Included in the following conference series:

International Conference on Enterprise Information Systems

909 Accesses
1 Citations

Abstract

Academic genealogy investigates the relationships between student researchers and advisors and has been used as a resource to analyze the spread of scientific knowledge. This work presents the development of a system that creates academic genealogy trees of researchers from the Brazilian library of theses and dissertations. The proposed system allows users to query and track information about researchers available on the database and retrieve their academic trees with the any desirable depth. This paper extends a previous work presenting new analyzes including the temporal distribution of documents and the number of advisors as a function of advising relationships.

Access provided by Autonomous University of Puebla. Download conference paper PDF

Building the Brazilian Academic Genealogy Tree

On the banks of Shodhganga: analysis of the academic genealogy graph of an Indian ETD repository

Article 18 May 2023

Science Tree: a platform for exploring the brazilian academic genealogy

Article Open access 17 November 2021

Keywords

1 Introduction

Currently, there are a large number of scientific publications and academic papers available in various Web repositories. Each research institution or university publishes the results achieved in its own institutional repository. In this way, scientific publications are cataloged and organized in a dispersed manner. These data altogether contain the major scientific contributions and collaborations among researchers over time. Analyzing the metadata from multiple publications allows one to map and understand how the relationships between researchers affect the advancement of knowledge in several areas of science.

Genealogy is an auxiliary field of history that studies the origin, evolution and spread of family groups [13]. This evolution is often represented using a structured diagram in the form of family trees [5]. Genealogy trees are well-known structures that organize, through kinship ties, the whole history of an individual’s ancestors. Using this structure we can analyze the origin and development of a family lineage over time.

Genealogy trees can be used in academia to analyze relationships between professors, students and researchers. Figure 1 [12] shows an example of an academic genealogy tree. Any metadata sets that describe the elements or their relationships can be used.

The drawing of an academic genealogy tree allows one to see who advised a researcher and how this researcher influenced others over time. A forest (set of trees) depicts the description a research area using metrics that let, through statistical analyzes and data mining, to extract relevant knowledge for the area under study [3]. Therefore, these structures allow us to analyze how knowledge is spreading across generations of scientists and how these links affect the development of science.

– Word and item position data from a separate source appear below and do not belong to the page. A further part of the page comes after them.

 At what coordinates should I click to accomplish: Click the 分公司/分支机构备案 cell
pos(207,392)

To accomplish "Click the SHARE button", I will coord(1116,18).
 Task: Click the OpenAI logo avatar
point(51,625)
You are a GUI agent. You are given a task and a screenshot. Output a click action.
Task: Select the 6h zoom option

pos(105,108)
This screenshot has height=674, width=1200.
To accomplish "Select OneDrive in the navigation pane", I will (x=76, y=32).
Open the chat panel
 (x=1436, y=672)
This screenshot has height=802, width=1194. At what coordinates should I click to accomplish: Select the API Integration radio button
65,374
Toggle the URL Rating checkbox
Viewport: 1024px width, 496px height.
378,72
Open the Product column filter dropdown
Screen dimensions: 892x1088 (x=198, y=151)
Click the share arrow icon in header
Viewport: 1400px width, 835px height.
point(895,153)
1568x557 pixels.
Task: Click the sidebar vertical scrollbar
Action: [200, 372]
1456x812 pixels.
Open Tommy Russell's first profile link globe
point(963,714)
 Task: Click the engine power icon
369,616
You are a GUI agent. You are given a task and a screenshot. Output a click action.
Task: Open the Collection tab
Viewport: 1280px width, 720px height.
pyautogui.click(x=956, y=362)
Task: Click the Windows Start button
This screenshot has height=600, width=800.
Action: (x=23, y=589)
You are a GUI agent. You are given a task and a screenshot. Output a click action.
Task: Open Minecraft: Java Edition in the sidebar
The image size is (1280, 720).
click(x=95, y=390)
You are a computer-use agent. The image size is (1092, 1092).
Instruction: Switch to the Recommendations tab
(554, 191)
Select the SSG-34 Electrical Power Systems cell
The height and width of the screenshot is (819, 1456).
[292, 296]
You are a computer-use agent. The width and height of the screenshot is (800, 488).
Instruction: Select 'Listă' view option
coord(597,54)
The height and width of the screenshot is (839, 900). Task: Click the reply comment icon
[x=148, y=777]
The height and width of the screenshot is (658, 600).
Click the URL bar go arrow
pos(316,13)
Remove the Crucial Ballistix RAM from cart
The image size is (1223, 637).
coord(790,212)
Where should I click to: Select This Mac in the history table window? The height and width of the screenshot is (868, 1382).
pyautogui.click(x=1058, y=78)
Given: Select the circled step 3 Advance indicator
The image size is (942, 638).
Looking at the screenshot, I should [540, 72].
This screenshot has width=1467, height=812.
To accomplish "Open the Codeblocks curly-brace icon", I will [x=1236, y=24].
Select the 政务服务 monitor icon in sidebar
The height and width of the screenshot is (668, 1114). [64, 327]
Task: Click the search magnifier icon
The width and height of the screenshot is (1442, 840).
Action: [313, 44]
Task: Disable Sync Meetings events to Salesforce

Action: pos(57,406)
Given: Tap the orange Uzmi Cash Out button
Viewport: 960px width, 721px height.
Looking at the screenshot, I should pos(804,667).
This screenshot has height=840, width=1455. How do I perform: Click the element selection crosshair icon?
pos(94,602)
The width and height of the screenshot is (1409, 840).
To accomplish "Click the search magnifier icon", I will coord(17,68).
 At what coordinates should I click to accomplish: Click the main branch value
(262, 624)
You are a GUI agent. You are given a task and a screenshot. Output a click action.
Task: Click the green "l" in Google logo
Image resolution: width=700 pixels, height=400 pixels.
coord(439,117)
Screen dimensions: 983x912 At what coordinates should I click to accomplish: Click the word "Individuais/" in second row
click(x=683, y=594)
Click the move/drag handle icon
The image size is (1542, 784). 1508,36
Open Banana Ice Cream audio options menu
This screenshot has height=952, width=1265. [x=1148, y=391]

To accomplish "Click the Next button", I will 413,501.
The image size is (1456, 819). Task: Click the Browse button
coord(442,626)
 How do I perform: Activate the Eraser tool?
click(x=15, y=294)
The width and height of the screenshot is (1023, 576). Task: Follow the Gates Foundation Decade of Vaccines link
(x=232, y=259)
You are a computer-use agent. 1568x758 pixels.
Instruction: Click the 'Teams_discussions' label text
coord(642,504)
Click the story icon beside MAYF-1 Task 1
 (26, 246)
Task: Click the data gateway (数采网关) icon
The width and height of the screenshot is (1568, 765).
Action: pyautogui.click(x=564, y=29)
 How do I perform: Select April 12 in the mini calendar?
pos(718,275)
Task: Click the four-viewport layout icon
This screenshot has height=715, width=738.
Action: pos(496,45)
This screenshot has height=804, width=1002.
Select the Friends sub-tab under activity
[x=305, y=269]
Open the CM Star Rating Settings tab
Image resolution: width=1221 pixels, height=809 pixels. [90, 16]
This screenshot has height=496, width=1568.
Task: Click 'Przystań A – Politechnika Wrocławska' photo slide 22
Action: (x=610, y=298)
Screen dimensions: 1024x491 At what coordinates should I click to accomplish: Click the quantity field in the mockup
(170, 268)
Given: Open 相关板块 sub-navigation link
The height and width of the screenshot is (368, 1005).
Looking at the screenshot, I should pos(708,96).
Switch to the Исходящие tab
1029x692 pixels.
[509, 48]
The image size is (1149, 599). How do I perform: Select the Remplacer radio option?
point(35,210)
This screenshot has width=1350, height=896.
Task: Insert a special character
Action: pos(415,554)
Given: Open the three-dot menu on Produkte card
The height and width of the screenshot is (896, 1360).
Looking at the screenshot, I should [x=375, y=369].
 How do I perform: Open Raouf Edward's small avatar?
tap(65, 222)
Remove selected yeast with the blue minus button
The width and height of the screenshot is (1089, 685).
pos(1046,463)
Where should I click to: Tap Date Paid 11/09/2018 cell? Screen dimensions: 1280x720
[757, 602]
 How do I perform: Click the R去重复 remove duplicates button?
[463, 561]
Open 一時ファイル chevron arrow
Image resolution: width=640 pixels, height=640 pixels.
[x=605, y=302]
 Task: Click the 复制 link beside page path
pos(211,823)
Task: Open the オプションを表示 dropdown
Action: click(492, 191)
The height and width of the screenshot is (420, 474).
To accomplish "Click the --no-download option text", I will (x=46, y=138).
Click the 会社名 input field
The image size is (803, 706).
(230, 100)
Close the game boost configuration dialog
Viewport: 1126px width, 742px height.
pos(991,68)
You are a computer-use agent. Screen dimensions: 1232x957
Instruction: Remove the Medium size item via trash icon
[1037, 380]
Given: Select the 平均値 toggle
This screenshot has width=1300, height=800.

Aiming at visualizing academic genealogy trees created from a set of metadata extracted and integrated from multiple sources, the Information Management Research Group developed at Centro de Ciências Computacionais at Universidade Federal do Rio Grande (FURG) an information system called The Gold Tree [12]. This system allows a researcher to query and track information about his or her advisors and graduate students at any level. A case study was explored to validate the system using data from more than 570 thousand PhD theses and masters dissertations. In addition to including recent related work in the study, this paper extends previous work reporting new data analysis: an overview of the researchers’ graph, the temporal distribution of relationships, and the number of advisors as a function of advising relationships.

The rest of this paper is organized as follows. In Sect. 2, we discuss related work. Section 3 presents the methodology to develop the proposed solution. Details on the obtained results are given in Sect. 4. Finally, in Sect. 5, we draw our conclusions and point out some directions for future work.

2 Related Work

In recent years, several studies have explored the visualization of academic collaboration data. While some platforms such as ResearchGate [17], Google Citations, and the Web of Science (WoS) classify registered researchers by citation indexing their articles and papers [1], other tools such as Pajek [2] and PubNet [8] are only concerned with viewing the research networks. Furthermore, we point out that there are also solutions that use specific data sources to extract information and generate knowledge from co-authoring relationships [10, 14]. The following subsections present in details the works used as baseline in the validation of the proposed system.

2.1 Academic Family Tree

Neurotree is a Web database created to document the lineage of academic mentorship in neuroscience [5]. The authors present a temporal analysis of the database growth in a period of seven years. The following metrics were performed: the number of researchers and relationships, the monthly growth rate, the fraction of researchers linked in the main graph, the average distance between researchers, and the average number of connections per researcher. In addition, they report the accuracy of related data in Neurotree with data reported on Web sites of five research groups. Finally, in order to study the relationship between mentorship groups and research areas within neuroscience, they provide a clustering analysis.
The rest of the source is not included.